**EXERCISE OBJECTIVE**: Wherever "computer" shows up in the records below, copy the whole line.

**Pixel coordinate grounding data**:
________________________________________

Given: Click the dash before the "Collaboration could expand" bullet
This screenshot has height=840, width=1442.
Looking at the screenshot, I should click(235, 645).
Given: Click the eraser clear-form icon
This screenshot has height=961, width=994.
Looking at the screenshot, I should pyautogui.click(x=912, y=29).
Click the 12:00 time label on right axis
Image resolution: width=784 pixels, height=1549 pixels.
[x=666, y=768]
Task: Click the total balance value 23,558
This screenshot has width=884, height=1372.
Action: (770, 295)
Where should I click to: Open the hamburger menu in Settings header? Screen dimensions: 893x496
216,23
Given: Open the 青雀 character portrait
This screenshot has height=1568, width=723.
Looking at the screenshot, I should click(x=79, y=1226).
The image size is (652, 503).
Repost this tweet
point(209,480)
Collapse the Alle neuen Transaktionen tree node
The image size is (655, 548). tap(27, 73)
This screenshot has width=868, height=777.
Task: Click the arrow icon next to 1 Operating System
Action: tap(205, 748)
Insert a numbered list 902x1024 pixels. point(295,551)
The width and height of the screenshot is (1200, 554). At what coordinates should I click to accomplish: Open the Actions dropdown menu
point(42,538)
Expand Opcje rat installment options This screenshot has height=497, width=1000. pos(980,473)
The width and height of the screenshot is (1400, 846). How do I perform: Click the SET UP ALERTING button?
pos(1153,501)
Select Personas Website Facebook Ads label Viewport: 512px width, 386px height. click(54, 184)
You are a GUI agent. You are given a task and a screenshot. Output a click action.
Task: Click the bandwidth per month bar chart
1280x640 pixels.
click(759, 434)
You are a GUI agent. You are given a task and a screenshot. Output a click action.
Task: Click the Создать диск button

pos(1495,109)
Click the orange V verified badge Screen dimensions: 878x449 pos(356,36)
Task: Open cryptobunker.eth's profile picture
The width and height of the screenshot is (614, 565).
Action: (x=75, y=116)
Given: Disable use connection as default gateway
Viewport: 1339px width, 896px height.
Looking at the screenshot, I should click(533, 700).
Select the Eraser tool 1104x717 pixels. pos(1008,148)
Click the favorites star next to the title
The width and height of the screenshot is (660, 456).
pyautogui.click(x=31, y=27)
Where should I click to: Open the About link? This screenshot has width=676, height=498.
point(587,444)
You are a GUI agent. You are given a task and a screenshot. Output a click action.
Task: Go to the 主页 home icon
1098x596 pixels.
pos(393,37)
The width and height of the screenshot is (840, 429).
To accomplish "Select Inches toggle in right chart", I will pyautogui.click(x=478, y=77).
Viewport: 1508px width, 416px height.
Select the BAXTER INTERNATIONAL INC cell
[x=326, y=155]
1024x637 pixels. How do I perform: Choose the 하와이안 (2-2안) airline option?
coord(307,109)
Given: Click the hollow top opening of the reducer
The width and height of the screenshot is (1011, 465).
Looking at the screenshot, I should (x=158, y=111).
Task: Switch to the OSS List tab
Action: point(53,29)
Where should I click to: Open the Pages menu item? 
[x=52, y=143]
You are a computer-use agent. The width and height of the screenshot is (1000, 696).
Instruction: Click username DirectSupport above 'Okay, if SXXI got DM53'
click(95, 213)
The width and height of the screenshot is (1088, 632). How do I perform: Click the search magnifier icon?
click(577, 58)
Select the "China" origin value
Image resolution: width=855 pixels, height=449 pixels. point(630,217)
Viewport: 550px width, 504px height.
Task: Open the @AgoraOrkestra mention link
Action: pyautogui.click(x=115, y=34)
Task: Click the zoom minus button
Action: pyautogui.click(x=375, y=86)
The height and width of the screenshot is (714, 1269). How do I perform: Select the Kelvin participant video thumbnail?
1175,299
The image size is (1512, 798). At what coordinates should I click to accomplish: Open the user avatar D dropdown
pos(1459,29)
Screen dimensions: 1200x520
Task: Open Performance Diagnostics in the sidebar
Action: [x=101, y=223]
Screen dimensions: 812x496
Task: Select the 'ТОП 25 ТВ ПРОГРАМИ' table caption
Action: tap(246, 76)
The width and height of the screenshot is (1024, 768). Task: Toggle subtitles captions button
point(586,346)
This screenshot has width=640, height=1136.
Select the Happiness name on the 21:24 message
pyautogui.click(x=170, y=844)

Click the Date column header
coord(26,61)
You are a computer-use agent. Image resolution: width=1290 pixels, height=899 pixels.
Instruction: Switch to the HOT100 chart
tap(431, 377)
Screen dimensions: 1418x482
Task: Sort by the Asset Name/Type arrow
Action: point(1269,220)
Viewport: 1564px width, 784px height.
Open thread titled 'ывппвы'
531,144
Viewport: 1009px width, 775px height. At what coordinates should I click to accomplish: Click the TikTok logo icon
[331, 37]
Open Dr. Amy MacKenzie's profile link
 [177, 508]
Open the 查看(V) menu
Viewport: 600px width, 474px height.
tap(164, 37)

________________________________________

**TASK RESULT**:
You are a computer-use agent. The width and height of the screenshot is (1000, 696).
You are a computer-use agent. Image resolution: width=1290 pixels, height=899 pixels.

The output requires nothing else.